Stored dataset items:
----

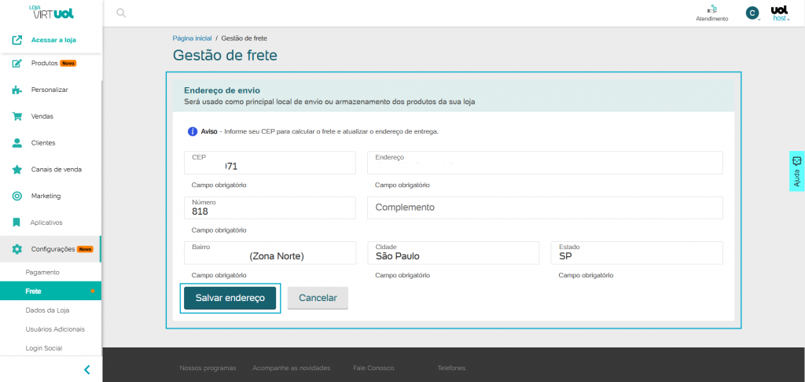Click the Complemento input field
The height and width of the screenshot is (382, 805).
pyautogui.click(x=544, y=208)
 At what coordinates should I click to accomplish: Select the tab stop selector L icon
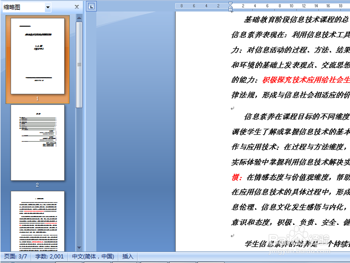tap(90, 6)
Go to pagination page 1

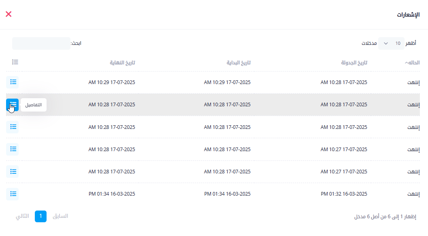point(40,216)
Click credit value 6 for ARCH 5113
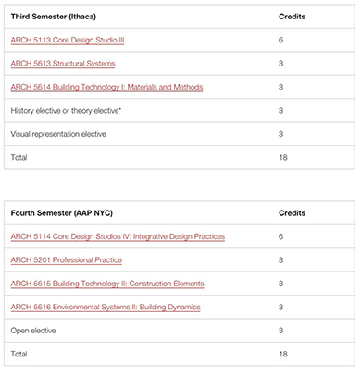Screen dimensions: 361x374 pyautogui.click(x=280, y=40)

----

> [Assignment]: Write out again, exactly, each line from the one containing "Go to pagination page 1" through the last line of the entries, and omit every picture.

> [Solution]:
Go to pagination page 1

point(40,216)
Click credit value 6 for ARCH 5113
Screen dimensions: 361x374 pyautogui.click(x=280, y=40)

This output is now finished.